There is also a generalized notion of «overrepresentation» of Asian Americans in tech, even though the experience for AAPI women is less than illustrious. When data is disaggregated, Asian American women make up less than 10 percent of the tech industry. The data is even more staggering when you look at both the glass and bamboo ceiling for AAPI women fighting to end gender and racial stereotypes that stifle their leadership potential in STEM. Even more, almost 75% of Asian American women experienced racism in the last year and are typically the targets of physically violent crimes in the wake of the COVID-19 pandemic. Arguably, the media’s distortion of the AAPI tech experience harms AAPI women who cannot (and will not) continue to struggle in silos and silence.
Engaging young AAPI women with a curriculum that facilitates honest dialogue about the histories and traumas of our digital experience creates paths for a more secure and safe cyber future for all people.

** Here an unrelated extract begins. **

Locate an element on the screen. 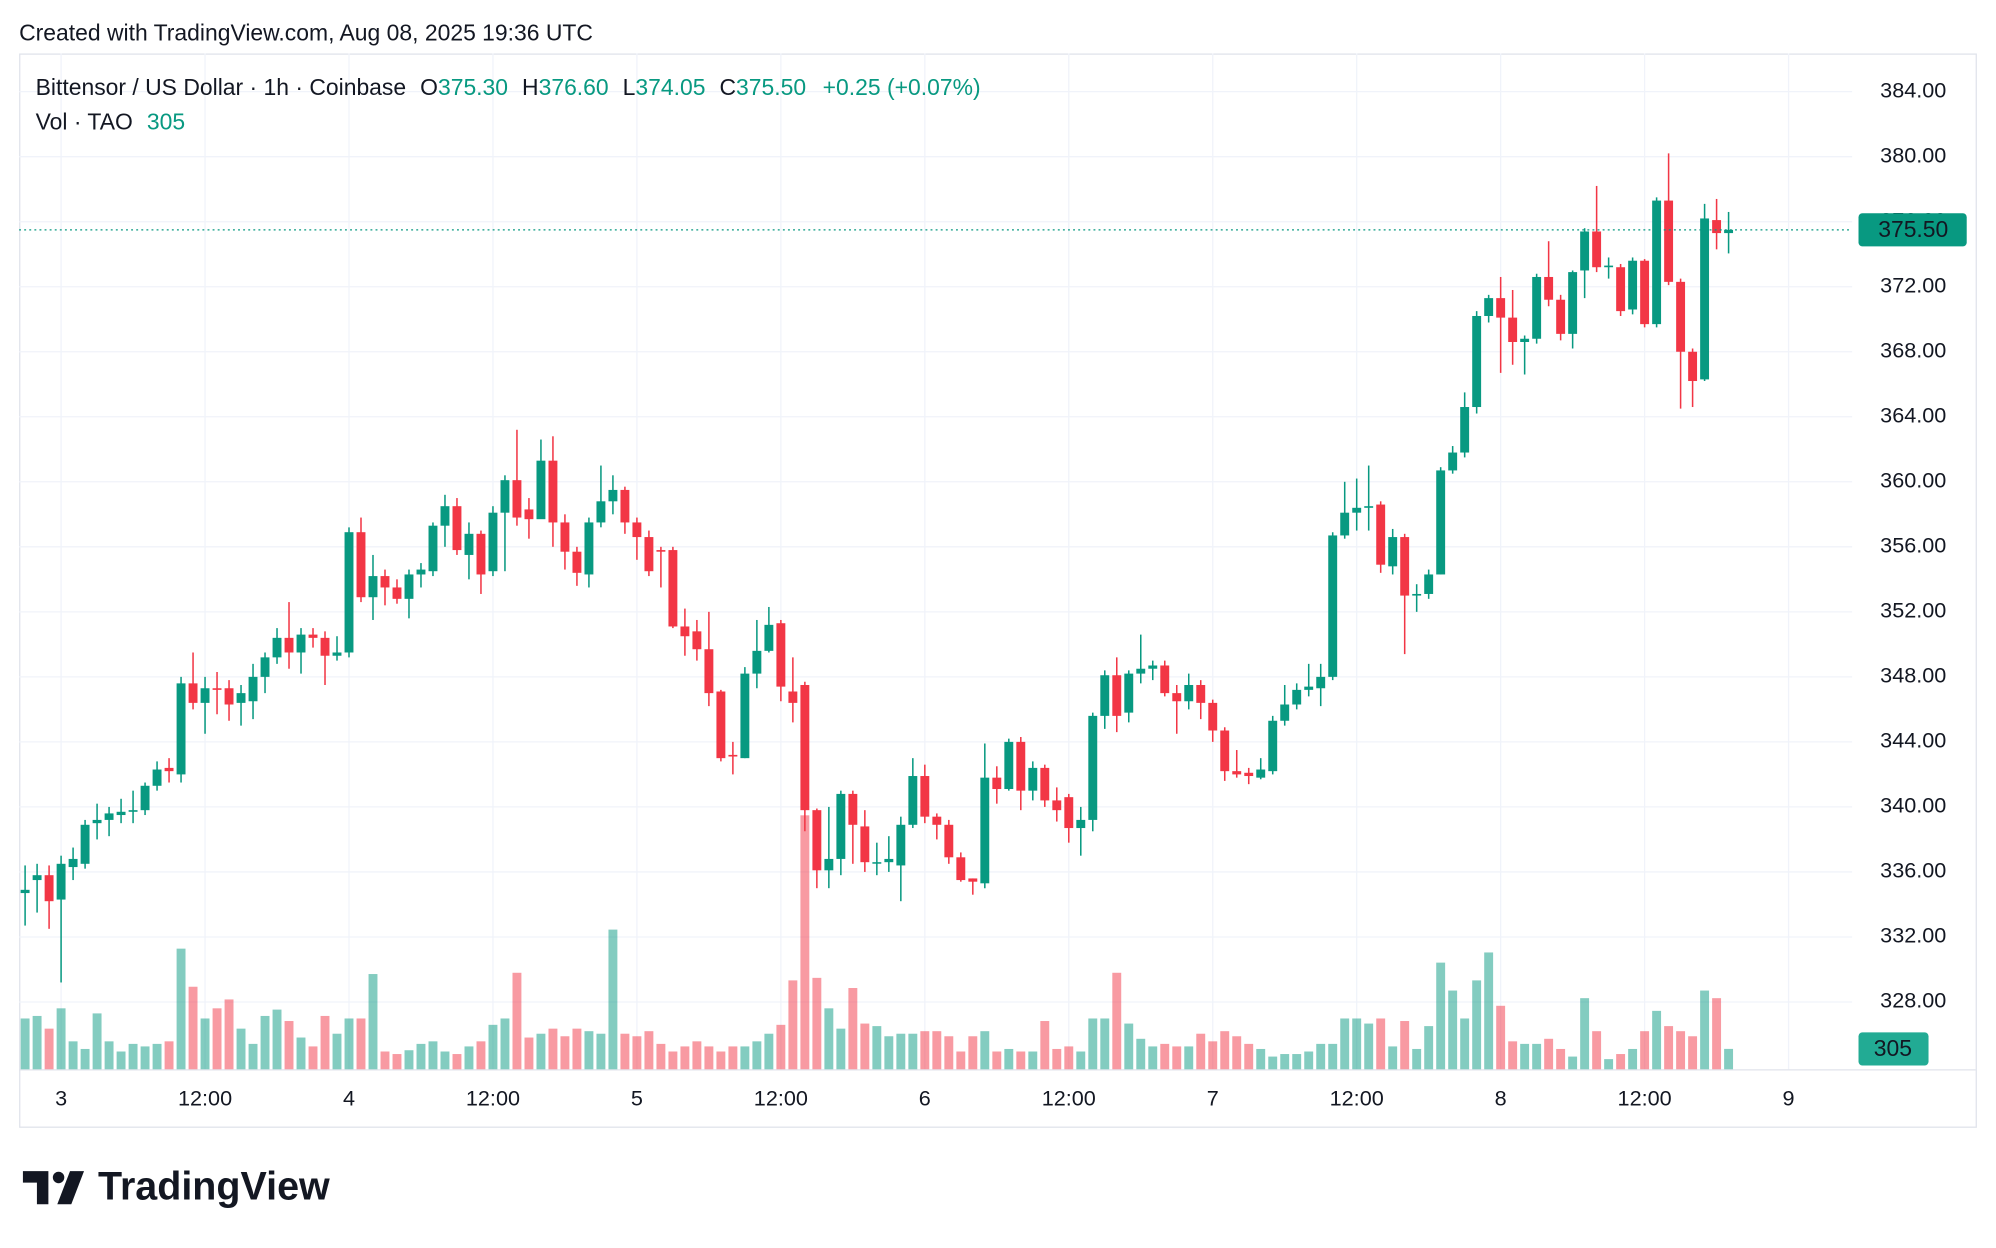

This year, I spent most of my time in a public-facing role representing Hawaiʻi in the Teacher of the Year program. During that time, I received a higher proportion of one-way messages that focused on my physical attributes rather than my teaching experience. While my digital experiences trained me for these interactions, this frustration fuels me as a cyber educator. The value of computer science education is to allow students to be creators and developers of technology, rather than passive users and consumers. Engaging young AAPI women with a curriculum that facilitates honest dialogue about the histories and traumas of our digital experience creates paths for a more secure and safe cyber future for all people.
Allyship Is Cybersecurity
Systemic change takes time. While the careers we are preparing our current middle schoolers for should be rooted in diversity, equity, and inclusion, it will take much longer for the foundation to be built from equitable structures and policies. Regardless, it is imperative that we highlight and call out systems of power in every class, lesson plans and evaluation, starting today. The technology field can be a great equalizer when it comes to accessibility and creating a common language. However, we also have to be transparent about how it maintains systems of power that do not benefit our students and the future faces of STEM fields.

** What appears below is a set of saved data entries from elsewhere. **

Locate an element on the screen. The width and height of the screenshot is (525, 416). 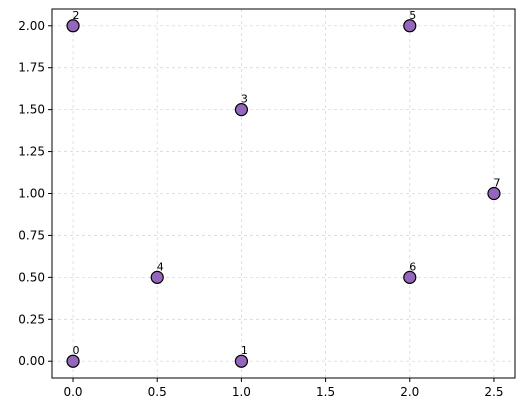
x-tick-label: 1.5 is located at coordinates (326, 392).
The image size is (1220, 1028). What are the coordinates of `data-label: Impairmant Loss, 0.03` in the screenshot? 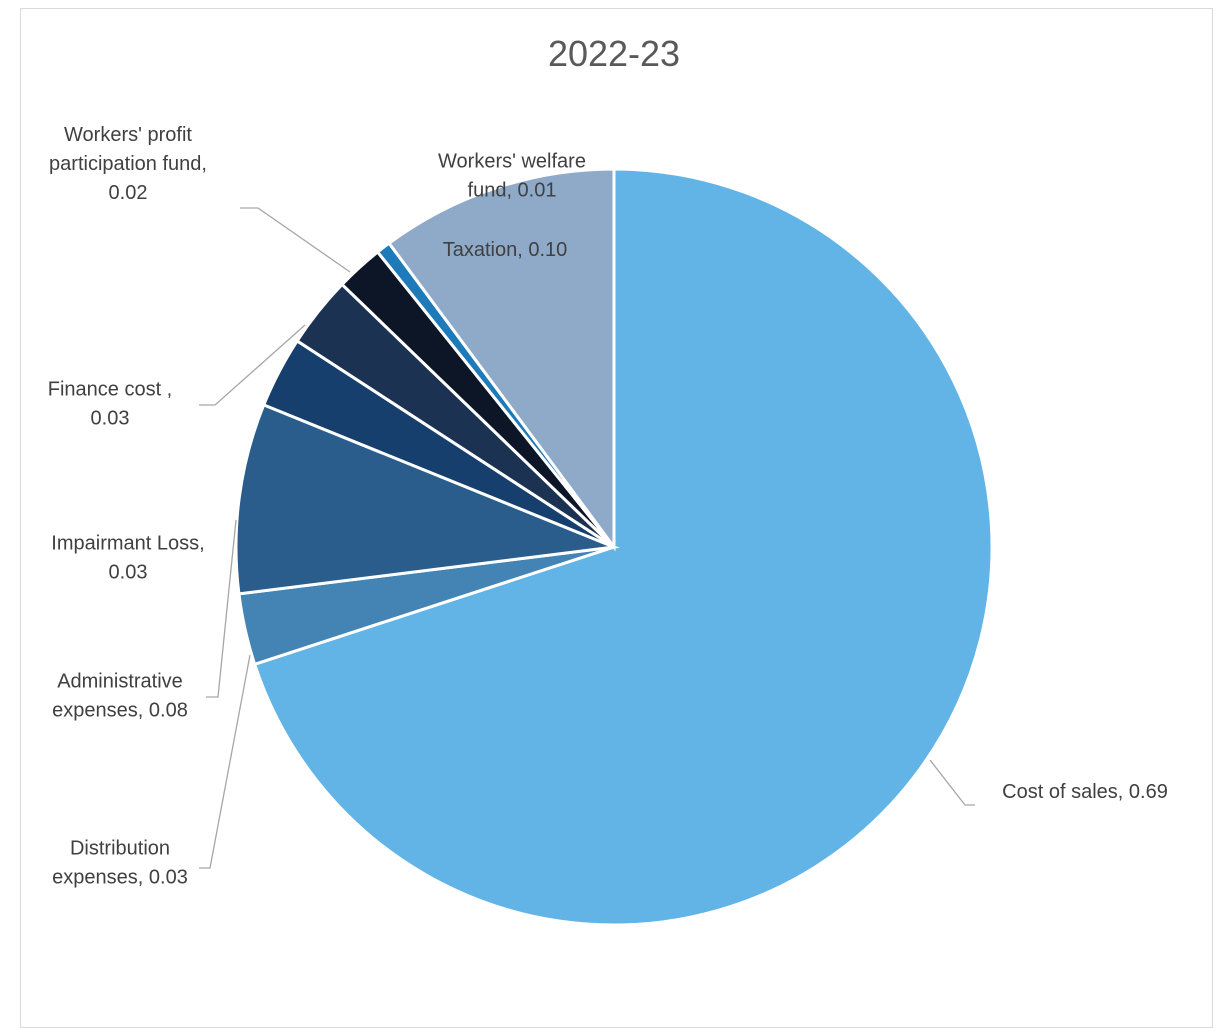 It's located at (128, 558).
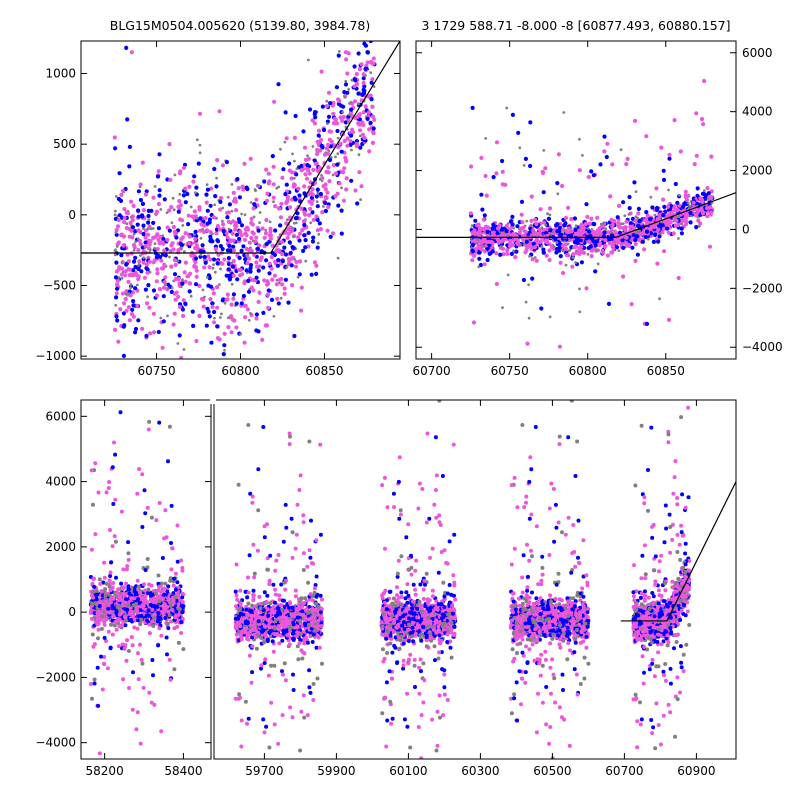 This screenshot has width=800, height=800. I want to click on full-lightcurve-seg0-points, so click(137, 583).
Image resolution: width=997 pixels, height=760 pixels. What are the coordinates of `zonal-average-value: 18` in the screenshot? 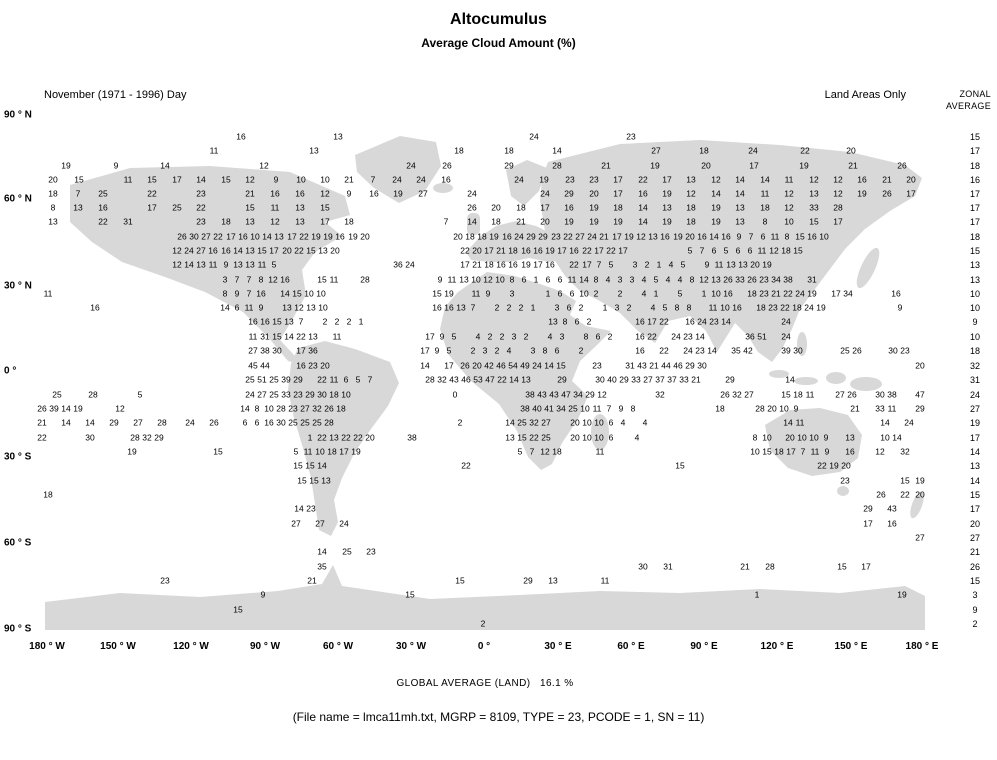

Our CompuGirls camp is just one example of how women are actively disrupting this narrative in multiple realities, both physical and virtual. Recognizing and resisting the violence perpetuated in online spaces through direct educational opportunities is a way for women to carefully hold a balance of our students’ innocence and scaffold awareness as we prepare them for a global world.
The autonomy to exist and thrive in online settings that we build into these programs will push the systemic change we demand. While the conversations can be uncomfortable and unfortunate, it is vital that I play a role in building allyship across ethnic, racial and gender spectra, and hopefully, becoming the role model that I needed when I was younger.